Ask HN: Unable to detach emotionally from work? - throwawayzza
I really care about my work and I&#x27;m having a hard time taking a more relaxed approach after a few incidents at the workplace.<p>I don&#x27;t work well in agile environments with strict tasks and sprints because I&#x27;m all over the place doing project work but also fixing a lot of small things that pile up (and nobody cares to fix).<p>Lately, I&#x27;ve been asked why I&#x27;m working on these things when there are other things to do. there are always other things to do.<p>Attemtps to communicate with other teams to sync and improve processes were also shutdown... because it&#x27;s not my responsibility and the team leads felt threatened.<p>Anyway, I told my boss I&#x27;d strictly  work on my Sprint tasks and not making a single extra contribution (in these exact words).<p>Fast forward a few weeks, here I&#x27;m again doing more than I&#x27;ve been asked and getting passive-aggressive responses.<p>I can&#x27;t quit this job right now.
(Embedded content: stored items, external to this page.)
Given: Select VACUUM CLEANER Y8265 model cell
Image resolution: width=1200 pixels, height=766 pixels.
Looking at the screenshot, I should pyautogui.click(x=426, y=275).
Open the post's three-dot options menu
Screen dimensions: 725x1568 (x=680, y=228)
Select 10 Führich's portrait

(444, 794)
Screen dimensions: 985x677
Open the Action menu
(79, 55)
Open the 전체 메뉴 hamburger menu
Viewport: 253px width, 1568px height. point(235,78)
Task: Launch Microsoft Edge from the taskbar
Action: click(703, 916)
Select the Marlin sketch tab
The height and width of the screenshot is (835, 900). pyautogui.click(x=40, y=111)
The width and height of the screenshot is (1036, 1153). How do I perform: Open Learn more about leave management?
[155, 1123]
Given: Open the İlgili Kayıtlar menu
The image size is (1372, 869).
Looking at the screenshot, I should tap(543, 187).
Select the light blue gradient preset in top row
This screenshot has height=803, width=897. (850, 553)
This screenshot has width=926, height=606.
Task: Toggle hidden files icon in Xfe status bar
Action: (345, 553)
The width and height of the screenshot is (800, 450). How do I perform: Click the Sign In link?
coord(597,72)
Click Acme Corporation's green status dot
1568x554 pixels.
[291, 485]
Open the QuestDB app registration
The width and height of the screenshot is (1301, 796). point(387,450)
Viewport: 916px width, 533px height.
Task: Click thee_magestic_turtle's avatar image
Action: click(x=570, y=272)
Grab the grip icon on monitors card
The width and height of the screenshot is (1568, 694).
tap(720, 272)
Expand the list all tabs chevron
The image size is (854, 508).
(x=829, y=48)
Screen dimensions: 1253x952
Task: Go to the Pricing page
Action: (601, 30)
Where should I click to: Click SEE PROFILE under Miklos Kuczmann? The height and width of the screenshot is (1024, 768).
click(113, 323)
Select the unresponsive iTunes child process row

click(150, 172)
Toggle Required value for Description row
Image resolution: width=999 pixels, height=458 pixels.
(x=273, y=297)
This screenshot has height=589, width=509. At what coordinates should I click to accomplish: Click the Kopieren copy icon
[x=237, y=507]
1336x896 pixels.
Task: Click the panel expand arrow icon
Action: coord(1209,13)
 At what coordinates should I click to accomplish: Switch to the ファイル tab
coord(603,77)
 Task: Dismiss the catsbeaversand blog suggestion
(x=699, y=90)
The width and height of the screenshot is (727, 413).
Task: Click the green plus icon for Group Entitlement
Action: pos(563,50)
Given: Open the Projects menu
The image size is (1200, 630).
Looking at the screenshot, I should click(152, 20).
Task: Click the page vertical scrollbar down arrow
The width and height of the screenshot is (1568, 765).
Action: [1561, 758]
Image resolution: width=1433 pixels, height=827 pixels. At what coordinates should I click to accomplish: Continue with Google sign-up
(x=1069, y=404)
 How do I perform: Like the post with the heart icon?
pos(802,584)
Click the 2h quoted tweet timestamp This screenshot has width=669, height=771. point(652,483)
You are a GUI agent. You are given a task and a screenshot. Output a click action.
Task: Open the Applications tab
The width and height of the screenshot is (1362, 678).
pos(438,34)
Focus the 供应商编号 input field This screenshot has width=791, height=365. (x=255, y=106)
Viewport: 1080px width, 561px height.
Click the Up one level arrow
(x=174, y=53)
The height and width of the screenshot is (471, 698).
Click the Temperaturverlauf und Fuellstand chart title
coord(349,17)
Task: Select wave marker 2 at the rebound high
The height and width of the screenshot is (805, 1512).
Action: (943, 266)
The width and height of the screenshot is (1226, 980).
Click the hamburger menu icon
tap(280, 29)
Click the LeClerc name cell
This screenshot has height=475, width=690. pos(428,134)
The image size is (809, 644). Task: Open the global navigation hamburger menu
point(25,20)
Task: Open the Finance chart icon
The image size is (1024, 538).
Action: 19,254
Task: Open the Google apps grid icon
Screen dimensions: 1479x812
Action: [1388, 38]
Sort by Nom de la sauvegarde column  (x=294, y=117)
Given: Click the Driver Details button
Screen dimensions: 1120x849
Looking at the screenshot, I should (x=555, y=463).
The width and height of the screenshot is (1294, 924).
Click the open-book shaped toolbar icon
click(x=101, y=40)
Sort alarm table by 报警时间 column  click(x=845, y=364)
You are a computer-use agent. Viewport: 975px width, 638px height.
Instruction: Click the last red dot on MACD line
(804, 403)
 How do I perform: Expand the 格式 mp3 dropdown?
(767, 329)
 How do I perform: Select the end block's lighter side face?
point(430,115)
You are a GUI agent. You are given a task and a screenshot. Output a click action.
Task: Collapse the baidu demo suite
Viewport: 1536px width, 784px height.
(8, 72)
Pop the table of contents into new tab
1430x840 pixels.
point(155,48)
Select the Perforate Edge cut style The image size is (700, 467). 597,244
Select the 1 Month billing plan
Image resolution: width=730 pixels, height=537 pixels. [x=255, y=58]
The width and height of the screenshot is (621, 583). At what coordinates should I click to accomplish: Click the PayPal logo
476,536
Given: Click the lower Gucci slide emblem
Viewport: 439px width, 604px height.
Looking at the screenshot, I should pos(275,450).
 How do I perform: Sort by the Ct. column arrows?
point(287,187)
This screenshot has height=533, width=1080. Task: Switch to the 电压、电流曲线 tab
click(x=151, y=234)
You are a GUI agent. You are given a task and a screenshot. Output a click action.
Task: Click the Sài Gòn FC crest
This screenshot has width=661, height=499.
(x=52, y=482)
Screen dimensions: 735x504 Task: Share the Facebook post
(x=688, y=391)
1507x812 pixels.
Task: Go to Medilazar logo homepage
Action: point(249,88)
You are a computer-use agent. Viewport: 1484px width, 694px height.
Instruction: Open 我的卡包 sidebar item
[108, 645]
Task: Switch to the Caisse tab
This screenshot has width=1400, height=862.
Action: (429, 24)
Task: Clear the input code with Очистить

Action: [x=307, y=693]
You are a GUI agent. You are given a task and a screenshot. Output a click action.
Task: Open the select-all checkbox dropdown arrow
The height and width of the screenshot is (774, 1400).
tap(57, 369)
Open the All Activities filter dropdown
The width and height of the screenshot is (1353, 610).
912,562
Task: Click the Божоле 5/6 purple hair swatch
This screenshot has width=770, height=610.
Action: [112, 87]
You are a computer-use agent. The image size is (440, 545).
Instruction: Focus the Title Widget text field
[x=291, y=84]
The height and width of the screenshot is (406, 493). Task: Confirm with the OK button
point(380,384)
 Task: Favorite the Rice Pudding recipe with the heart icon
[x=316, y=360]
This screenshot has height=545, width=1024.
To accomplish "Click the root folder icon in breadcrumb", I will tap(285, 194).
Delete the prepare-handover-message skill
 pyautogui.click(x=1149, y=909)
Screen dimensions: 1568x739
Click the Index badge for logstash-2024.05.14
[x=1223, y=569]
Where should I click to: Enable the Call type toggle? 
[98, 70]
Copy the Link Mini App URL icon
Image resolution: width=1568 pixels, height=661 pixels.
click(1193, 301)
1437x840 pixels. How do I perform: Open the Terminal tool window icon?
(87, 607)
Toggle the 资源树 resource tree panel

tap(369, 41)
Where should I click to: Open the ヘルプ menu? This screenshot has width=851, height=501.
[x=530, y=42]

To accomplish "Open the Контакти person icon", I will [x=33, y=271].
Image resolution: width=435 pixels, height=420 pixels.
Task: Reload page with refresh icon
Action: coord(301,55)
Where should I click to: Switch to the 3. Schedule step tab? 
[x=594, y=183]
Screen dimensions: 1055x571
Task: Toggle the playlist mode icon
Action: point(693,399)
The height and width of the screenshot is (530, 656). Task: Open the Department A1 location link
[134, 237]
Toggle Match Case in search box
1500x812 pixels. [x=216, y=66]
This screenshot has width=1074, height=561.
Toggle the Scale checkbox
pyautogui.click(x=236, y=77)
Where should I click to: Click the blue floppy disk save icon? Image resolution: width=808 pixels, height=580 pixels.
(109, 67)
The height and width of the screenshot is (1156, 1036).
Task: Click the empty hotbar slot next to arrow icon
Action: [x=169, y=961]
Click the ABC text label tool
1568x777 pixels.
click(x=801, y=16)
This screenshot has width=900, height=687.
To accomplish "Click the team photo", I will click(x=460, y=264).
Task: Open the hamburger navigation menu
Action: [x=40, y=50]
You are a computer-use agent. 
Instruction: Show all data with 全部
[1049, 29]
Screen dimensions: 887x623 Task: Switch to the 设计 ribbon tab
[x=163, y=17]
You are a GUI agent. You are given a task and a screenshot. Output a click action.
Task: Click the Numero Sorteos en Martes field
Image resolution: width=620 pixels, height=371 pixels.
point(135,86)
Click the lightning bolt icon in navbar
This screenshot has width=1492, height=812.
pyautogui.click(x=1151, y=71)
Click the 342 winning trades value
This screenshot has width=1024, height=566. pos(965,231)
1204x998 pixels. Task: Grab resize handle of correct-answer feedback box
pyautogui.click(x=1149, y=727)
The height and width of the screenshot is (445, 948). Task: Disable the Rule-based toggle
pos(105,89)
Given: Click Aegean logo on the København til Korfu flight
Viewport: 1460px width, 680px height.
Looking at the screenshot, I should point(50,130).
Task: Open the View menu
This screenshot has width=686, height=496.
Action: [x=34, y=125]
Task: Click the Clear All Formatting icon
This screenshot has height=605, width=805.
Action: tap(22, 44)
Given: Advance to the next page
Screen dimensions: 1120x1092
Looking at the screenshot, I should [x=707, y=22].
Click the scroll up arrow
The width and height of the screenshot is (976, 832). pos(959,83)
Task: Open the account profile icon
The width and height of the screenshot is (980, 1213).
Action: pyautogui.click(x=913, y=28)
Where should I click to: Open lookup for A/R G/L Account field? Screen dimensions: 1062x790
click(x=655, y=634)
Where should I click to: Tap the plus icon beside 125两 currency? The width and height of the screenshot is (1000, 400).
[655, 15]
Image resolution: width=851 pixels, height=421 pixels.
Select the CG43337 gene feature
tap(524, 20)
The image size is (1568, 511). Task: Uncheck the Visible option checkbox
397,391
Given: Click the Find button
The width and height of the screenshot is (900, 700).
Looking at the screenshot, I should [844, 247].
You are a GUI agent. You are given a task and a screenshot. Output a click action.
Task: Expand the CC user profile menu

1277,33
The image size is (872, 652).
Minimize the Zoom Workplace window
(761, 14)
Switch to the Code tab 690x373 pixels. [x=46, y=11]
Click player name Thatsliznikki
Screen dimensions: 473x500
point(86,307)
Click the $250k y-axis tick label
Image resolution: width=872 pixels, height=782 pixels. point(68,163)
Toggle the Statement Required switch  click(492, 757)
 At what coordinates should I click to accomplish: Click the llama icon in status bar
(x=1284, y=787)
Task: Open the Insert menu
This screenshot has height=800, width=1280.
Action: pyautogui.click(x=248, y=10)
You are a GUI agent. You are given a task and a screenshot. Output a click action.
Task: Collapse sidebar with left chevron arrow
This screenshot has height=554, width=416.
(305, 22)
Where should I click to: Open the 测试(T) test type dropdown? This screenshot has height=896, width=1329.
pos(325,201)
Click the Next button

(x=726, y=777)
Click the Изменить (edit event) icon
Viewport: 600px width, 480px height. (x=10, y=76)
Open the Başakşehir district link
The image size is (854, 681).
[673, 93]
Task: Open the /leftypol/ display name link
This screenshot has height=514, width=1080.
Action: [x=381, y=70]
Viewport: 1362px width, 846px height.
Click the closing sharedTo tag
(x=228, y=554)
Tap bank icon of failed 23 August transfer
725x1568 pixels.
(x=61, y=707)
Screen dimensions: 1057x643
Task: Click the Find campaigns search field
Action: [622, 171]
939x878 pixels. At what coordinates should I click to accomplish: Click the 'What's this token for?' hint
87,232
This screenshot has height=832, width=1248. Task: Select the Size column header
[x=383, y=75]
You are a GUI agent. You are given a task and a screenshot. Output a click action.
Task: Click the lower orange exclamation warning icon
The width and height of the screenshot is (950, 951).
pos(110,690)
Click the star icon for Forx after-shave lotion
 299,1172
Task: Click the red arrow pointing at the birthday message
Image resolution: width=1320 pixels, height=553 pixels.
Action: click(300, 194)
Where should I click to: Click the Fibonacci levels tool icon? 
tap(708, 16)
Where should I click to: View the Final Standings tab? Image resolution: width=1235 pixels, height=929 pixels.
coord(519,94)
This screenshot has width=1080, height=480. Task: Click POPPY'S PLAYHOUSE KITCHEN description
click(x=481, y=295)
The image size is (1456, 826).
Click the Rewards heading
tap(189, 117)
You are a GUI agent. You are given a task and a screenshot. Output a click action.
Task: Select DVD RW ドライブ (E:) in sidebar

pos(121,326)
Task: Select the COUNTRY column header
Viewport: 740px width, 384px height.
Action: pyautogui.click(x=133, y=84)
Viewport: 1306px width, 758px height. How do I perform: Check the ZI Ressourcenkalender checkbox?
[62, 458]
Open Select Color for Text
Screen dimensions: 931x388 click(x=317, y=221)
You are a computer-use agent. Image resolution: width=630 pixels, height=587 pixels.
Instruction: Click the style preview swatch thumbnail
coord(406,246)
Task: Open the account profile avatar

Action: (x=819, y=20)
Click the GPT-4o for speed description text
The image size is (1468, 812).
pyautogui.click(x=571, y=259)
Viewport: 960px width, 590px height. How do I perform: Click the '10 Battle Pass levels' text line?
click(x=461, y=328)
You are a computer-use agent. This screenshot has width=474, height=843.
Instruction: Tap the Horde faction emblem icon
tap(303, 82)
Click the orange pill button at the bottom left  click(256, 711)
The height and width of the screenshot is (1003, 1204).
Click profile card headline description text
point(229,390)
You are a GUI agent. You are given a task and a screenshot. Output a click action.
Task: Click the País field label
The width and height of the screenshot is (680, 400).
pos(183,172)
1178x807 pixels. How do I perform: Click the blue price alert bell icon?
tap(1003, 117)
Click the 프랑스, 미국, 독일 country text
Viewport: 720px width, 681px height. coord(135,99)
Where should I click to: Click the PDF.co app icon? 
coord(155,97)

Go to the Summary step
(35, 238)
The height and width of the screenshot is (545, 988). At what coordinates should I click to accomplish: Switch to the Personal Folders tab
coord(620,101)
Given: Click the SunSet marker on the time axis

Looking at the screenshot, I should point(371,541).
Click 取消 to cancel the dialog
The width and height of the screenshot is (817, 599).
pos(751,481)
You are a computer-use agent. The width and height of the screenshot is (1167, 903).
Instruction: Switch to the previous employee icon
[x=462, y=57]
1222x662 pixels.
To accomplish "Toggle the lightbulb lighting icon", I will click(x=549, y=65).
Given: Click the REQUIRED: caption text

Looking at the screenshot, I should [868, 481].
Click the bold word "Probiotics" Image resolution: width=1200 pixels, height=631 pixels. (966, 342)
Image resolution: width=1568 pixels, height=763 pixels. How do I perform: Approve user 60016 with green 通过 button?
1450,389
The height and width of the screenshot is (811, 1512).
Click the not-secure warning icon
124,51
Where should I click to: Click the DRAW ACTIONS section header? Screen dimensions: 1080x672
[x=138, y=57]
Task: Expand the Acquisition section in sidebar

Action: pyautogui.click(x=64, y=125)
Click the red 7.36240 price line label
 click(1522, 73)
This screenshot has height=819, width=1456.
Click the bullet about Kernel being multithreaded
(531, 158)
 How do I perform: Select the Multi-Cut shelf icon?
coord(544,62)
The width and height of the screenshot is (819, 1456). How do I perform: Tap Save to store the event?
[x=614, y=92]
How do I care less?
======
counterpoint1
Focus on being "good at your job" not at "making everything better" or
whatever you're doing now.

What you think of as doing extra work also ends up causing extra work for
other people. You say "Attemtps to communicate with other teams to sync and
improve processes were also shutdown... because it's not my responsibility and
the team leads felt threatened" \- it's almost certainly not that your team
lead "felt threatened" (wtf?) but because you caused an extra hassle for them
by causing confusion among your coworkers about the processes and practices
for communication, documentation or decision-making.

Your time spent "fixing a lot of small things" that nobody cares about means
other people have to code review, QA test, merge, deploy etc your work, which
as you stated, was not scheduled/prioritized/desired.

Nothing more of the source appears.